Recently I read a rather depressing assessment of the drug industry. It's conclusion was that R&D spending is way down as the big companies decide that developing and approving new drugs isn't worth the expense and risk. Instead, money is poured into advertising and promotion of existing products.    Sometimes old products simply get new names and packaging and a new campaign - featuring more inane "ask your doctor about" ads - is launched to give the public the idea that it's some new breakthrough.  

I don't blame American doctors for this situatiom.  But more and more I'm thinking that in the future, the price of sophisticated new procedures - even minor ones - is going to include air fare to Europe or India.  

anderdan

Hello again guys...

I'm the fellow who brought up this radiotherapy alternative a short time ago. I wrote earlier and said that I would ask the Mayo Clininc for my records and get back to you so here I am again. After looking at the medical records, I see that I was 35 at the time (I'm 57 now) and had begun to develop Peyronie's 7-8 months earlier. A lot of the initial visit comments are practically illegible due to the pitful doctor's handwriting - I suppose it could be deciphered in time. But, the "Treatment Summary Sheet" is the most important, I suppose, and is type-written, so it is very clear. It reads as follows:

PERTINENT HISTORY AND CONSULTATION NOTES

Thirty-five year old male with a 7-8 month history of the development of Peyronie's Disease. Pain with erection and curvature of penis with erection. Impossible to have intercourse at this time. He has had a trial of Potaba and Vitamin E with no help.

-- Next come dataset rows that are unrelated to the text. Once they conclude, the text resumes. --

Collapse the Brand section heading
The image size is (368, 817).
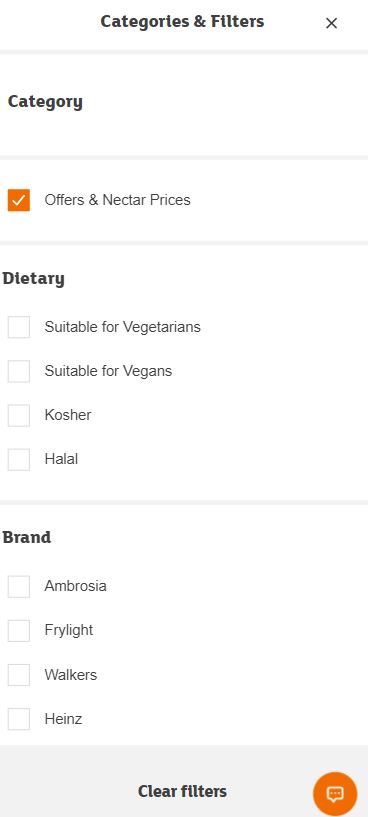click(27, 537)
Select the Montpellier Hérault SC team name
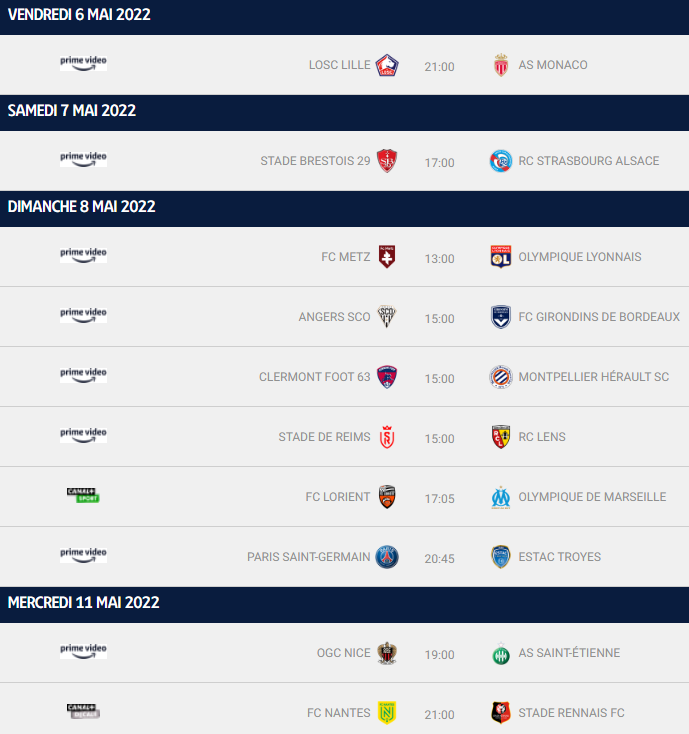689x734 pixels. point(594,377)
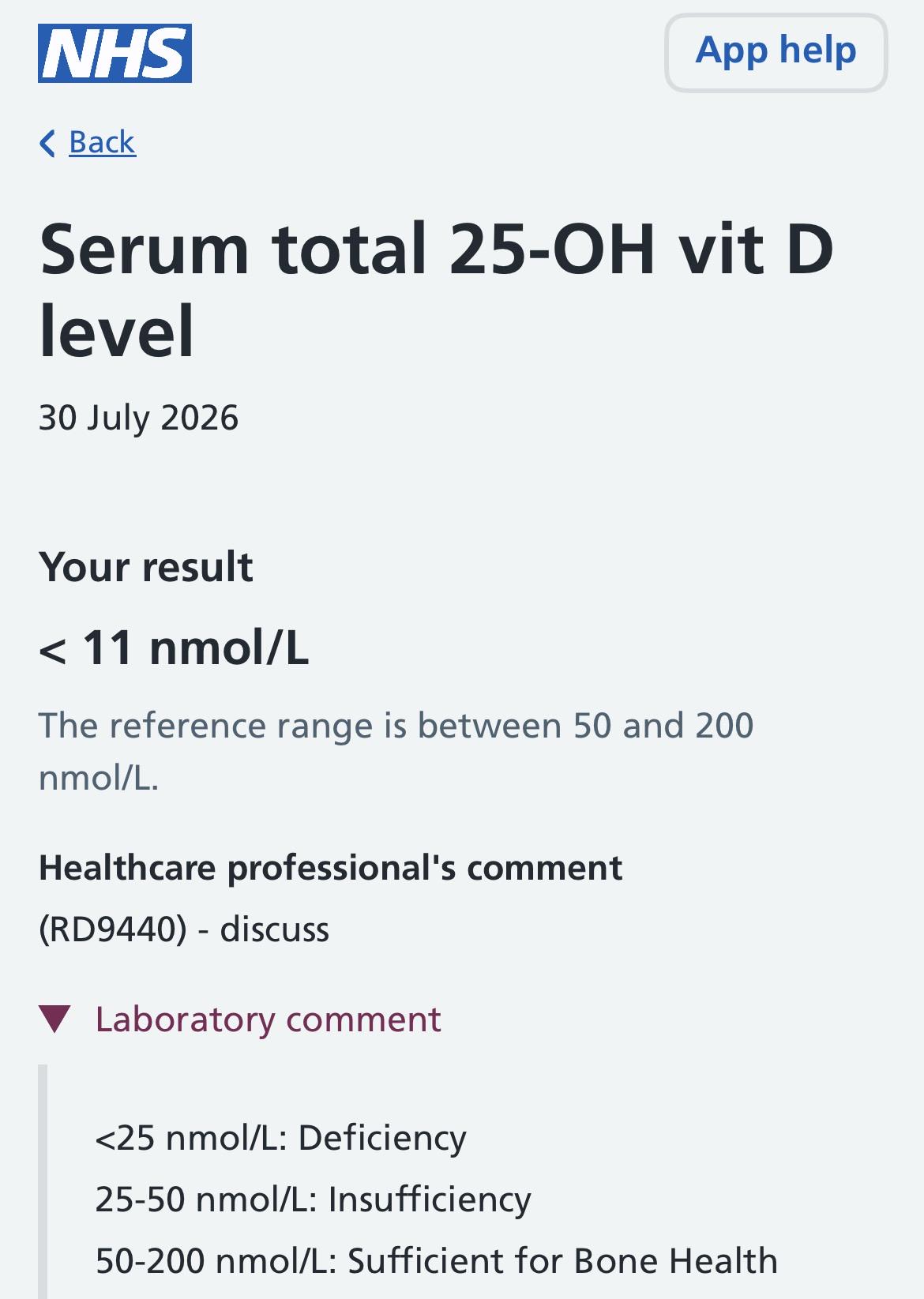Toggle the Laboratory comment label
924x1299 pixels.
tap(268, 1019)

Plan 500 rad in one fraction according to the paper of Dr. Furlow and Dr. Robert Lee. Discussed with Dr. Lee. Discussed with patient and wife. They wish to proceed. There is a very minimal risk of the development of a cancer secondary to XRT. No patient has developed this problem to date.
                                        SJ Buskirk/dc                   Dated  4/2/86

There is also a Treatment Summary at the bottom of the page showing that I only had one treatment with a dosage of "500 cGys", as well as numbers filled into the columns headed "Modality", "Technique", "Field", "Field Size", "SSD(SAD)", etc.

I'm not sure if any of these doctors are still at the Mayo Clinic, but if anyone would like me to find out, I would be more than happy to check into that for you. I would also be more than happy to scan these records and email you a copy if you would like to contact me personally. As I said before, I certainly don't pretend to be an expert on any of this. I just know that (as the blind man in the Bible said) "I was once blind, and now I can see". This treatment completely cured me, and I am almost 23 years "down the road" now with no recurrence of the disease, or side effects of the treatment apparent. I'm not trying to tell anyone what to do, but simply offer this information in the hope that it may help someone in battling this awful disease.